About Our Digitization Process

The Sexton Digital team is proud of the high quality digital products that we produce. We are committed to the concept of Open Access, and all of our digitized products are available for free online, from this website.

Below is a short Prezi created in 2014 to accompany a presentation about our process. The accompanying text is adapted from the original presentation.

About the Royal Architectural Institute of Canada and the Journal

The Royal Architectural Institute of Canada (RAIC) is a professional association of Canadian Architects, Faculty and Graduates of Canadian Architectural Schools. Founded in 1907, it represents the standard of architectural development and excellence in Canada. The journal, which underwent several title changes, was published from 1924-1973. It is the authoritative record of the history of architectural development and practice in Canada.

About the RAIC Digitization Project

The primary goal of our project is to create an open access, keyword searchable, web edition of the RAIC journal. Our project can be broken down into 4 main steps: Scan, Clean, Compile and Publish.

Scanning and Cleaning (Illustrated by Video)

Steps 1 and 2 are inextricably tied, as we digitize all available back issues of the journal, by scanning each page and cleaning it in Photoshop. First we straighten the page to make it easier for OCR to recognize text. Next we crop out the edges.

We then run a script that we’ve developed, which makes use of Photoshop’s ability to layer images on top of one another, like sheets of Mylar in an animator’s studio. Our script essentially lifts all text and images from the original image and places them on a new, cleaner layer which lies on top of the original.
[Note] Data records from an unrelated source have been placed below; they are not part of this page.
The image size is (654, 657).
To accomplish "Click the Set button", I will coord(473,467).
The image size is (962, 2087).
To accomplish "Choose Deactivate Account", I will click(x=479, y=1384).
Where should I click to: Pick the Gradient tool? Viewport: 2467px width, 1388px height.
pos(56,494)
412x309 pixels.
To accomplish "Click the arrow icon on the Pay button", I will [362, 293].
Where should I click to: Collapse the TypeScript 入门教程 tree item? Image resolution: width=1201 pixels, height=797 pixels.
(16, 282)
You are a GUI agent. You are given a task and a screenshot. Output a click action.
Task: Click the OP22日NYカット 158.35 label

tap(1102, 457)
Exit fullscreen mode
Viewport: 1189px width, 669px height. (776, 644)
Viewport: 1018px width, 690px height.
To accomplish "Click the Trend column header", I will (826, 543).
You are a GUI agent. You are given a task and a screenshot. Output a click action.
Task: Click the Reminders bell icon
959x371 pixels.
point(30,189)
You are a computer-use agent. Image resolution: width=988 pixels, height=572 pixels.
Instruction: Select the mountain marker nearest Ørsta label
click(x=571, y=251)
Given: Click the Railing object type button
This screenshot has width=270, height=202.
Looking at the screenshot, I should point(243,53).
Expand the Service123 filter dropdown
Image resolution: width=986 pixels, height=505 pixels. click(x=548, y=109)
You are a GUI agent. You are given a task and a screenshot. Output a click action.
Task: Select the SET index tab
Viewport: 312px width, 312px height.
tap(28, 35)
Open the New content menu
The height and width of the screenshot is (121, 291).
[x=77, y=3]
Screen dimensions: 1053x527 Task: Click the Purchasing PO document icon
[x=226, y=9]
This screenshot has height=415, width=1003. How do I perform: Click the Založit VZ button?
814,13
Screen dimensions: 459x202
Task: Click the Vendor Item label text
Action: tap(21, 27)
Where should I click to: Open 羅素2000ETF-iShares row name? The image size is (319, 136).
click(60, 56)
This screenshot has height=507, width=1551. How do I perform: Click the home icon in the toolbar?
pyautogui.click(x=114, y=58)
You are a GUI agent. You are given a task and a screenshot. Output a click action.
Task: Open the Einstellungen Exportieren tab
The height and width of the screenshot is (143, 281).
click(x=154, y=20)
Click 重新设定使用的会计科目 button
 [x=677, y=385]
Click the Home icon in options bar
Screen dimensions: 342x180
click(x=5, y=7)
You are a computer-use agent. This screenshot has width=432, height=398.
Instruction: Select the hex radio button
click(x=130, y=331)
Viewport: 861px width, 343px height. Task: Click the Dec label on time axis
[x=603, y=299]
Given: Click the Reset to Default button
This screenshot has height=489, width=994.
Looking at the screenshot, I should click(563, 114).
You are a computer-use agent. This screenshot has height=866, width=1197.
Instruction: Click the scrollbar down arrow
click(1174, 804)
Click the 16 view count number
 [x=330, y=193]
As you can see, the script degrades the images. To get around this, we first use the selection tools to highlight all images in the new layer. Then we delete the selection, creating a hole in the layer. This way, the original images can be revealed through the holes.

Next, we mush the two layers together so that they become a single image. Now, we turn everything that isn’t text or images a solid background colour. In this case, white. Everything that is not the background colour is highlighted, to reveal any spots or blemishes that remain. We use the eraser tool to get rid of these. We do this process twice to ensure that we have erased all blemishes.

Finally, we enhance the colour of the text. This improves the accuracy of OCR when applied. Now we have finished cleaning this page.

Creating PDFs and Applying OCR

Once we have cleaned an entire issue, we batch resize the images. This ensures that all images are the same width, and will fit together nicely as a PDF. Now the issue is ready to be compiled into a PDF using Adobe Acrobat Pro. We select the folder with the issue we want to compile and Adobe creates a brand new PDF. We look over the PDF to ensure that we haven’t missed any pages or obvious blemishes

The last step is to run the text recognition tool, so that the PDF is keyword searchable. Once we check the text recognition for errors, the PDF is ready to be published on the website.

Progress Report

There are 594 issues of the RAIC journal, with an average of 60 pages. The process of scanning and cleaning has been ongoing since February 2012. As of September 2017, 394 issues have been converted to PDF and are available on the website.

Challenges and Improvements

Sexton Digital is committed to finding the best digitization method for conserving the original quality of the scans. Over the course of the RAIC project, we have made significant changes to our methods that greatly improve the quality of our product.

Every page has its own personality, and requires minor adjustments to the standard method. We are constantly problem solving and experimenting with Photoshop’s features to create the best product possible, while remaining expedient in our work.

A recent challenge has been finding a way to work within server space limits. Our digitization process results in very large PDFs files. At a certain point, compressing these became an issue of some urgency. The challenge was to compress the PDF files while retaining the high quality that the project strives to achieve. Compression was done using Adobe Acrobat Pro. The original PDF files are still available, though not through the website. An added benefit of smaller PDFs is reduced loading time. This is especially important when viewing the files on a tablet.

Next Steps

While we continually update our website, we also work towards completion of the project. Sexton Digital is committed to Open Access and is invested in digitization for the long-run.